To evaluate model outputs in terms of exact tuple matching (ETM) and individual item matching (IIM), you can simply run following command:
python tdm_eval.py --gold_data_path /path/to/tdm_annotations.json --normalized_tdm_output_path /path/to/normalized/tdmr/file/ --eval_results_path /path/for/average/results/ --eval_values_path /path/for/each/value/
Parameter explanation:
-
gold_data_path
- Path to the gold TDMR dataset (tdm_annotations.json)
-
normalized_tdm_output_path
- File that contains normalized generated tuples. File should be in JSON format and the key that contain tuple list should be 'normalized_output'.
-
eval_results_path
- JSON output path for average results for both exact tuple matching and individual item matching.
-
eval_values_path
- JSON output path for individual scores for all papers
For leaderboard-level evaluation of model outputs in terms of correctly captured paper - results values and rank biased overlap, you can simply run following command:
python leaderboard_eval.py --gold_leaderboards_path /path/to/leaderboards.json --masked_leaderboards_path /path/to/masked/leaderboard/file/ --normalized_tdm_output_path /path/to/normalized/tdmr/file/ --eval_results_path /path/for/average/results/ --eval_values_path /path/for/each/value/
Parameter explanation:
-
gold_leaderboard_path
- Path to the gold leaderboard dataset (leaderboards.json)
-
masked_leaderboards_path
- Path to the masked leaderboards file if the evaluated output is normalized via or cold start scheme. This file ("masked_leaderboards.json") can be found as an output of
tdm_llm_masked_normalization.py
. If the base normalization applied, just use empty string.
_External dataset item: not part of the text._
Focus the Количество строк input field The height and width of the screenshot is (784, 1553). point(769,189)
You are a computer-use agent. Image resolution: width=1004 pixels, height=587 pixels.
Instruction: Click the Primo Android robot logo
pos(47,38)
- Path to the masked leaderboards file if the evaluated output is normalized via or cold start scheme. This file ("masked_leaderboards.json") can be found as an output of
-
normalized_tdm_output_path
- File that contains normalized generated tuples. File should be in JSON format and the key that contain tuple list should be 'normalized_output'.
-
eval_results_path
- JSON output path for average results for leaderboard evaluation measures
-
eval_values_path
- JSON output path for individual scores for leaderboards
In addition to our proposed normalization methods, you can implement cosine similarity normalization baseline. In this setting we use full set of pre-defined entity names and apply no masking.
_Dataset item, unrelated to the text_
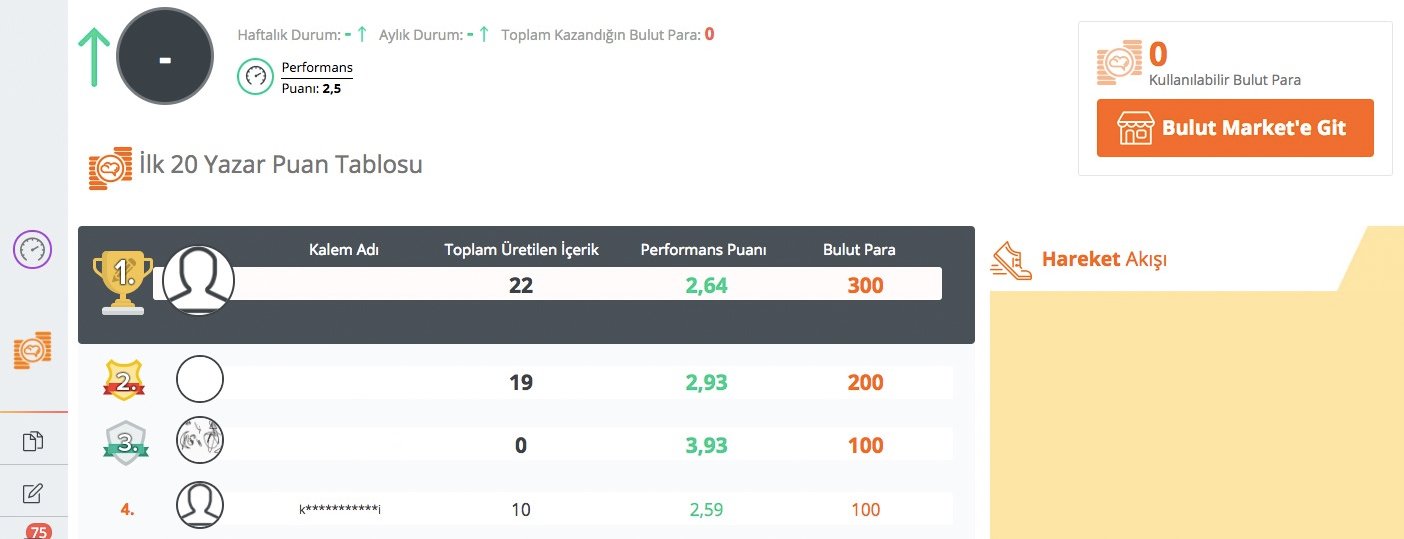Select the sidebar Bulut Para coins icon
1404x539 pixels.
coord(32,350)
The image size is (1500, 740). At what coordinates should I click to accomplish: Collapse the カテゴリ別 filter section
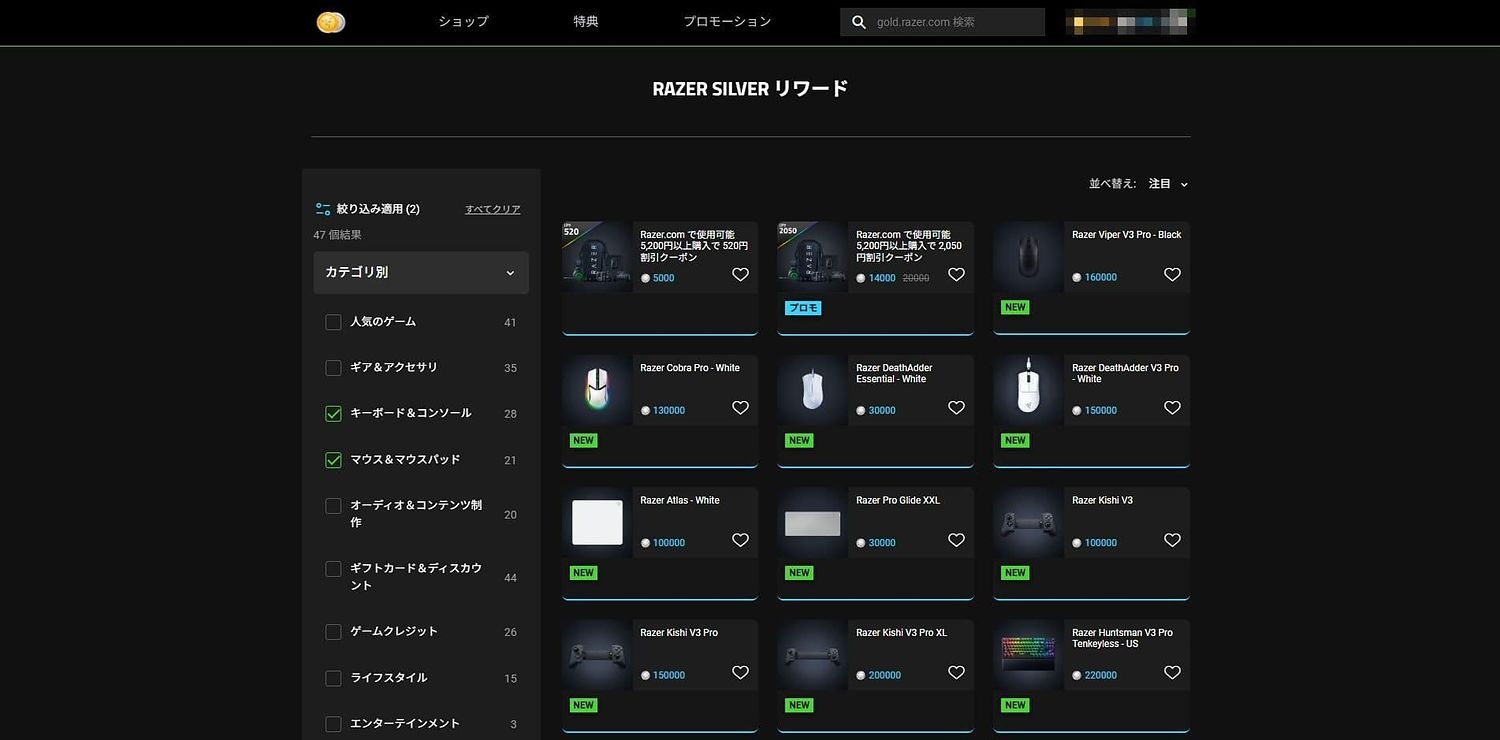click(x=510, y=273)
python tdm_embedding_normalization.py --gold_tdm_path /path/to/tdm_annotations.json --tdm_output_path /same/output/folder/tdmr/extraction/ --prompt_file prompts.json
Parameter explanation:
-
gold_tdm_path
- Path to the gold TDMR dataset (tdm_annotations.json)
-
tdm_output_path
- The same output path from TDMR extraction experiment.
output.json
andconfig.json
should be there.
- The same output path from TDMR extraction experiment.
-
seed
- Seed value for reproducibility. Default value is 0.
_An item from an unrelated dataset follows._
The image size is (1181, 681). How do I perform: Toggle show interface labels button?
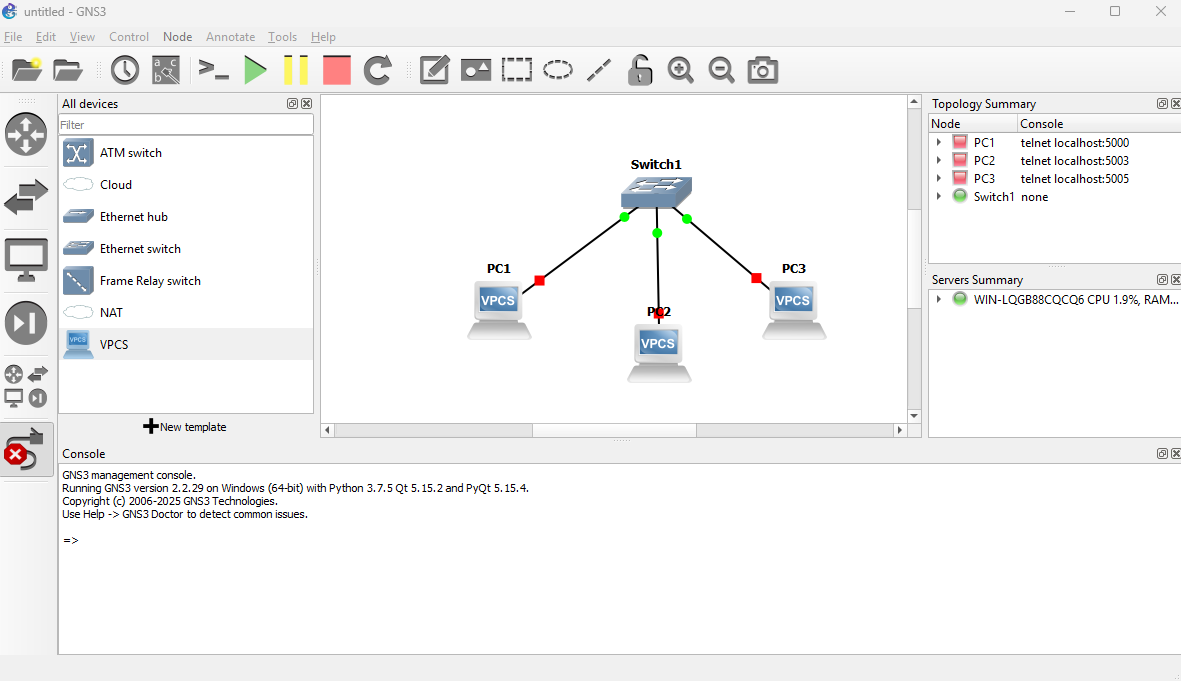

If you utilize this repository and our work, please cite:
@inproceedings{sahinuc-etal-2024-efficient,
title = {Efficient Performance Tracking: Leveraging Large Language Models for Automated Construction of Scientific Leaderboards},
author = {{\c{S}}ahinu{\c{c}}, Furkan and Tran, Thy Thy and Grishina, Yulia and Hou, Yufang and Chen, Bei and Gurevych, Iryna},
booktitle = {Proceedings of the 2024 Conference on Empirical Methods in Natural Language Processing},
month = nov,
year = {2024},
address = {Miami, Florida, USA},
publisher = {Association for Computational Linguistics},
url = {https://aclanthology.org/2024.emnlp-main.453},
pages = {7963--7977},
}
This repository is published for the sole purpose of giving additional background details on the respective publication.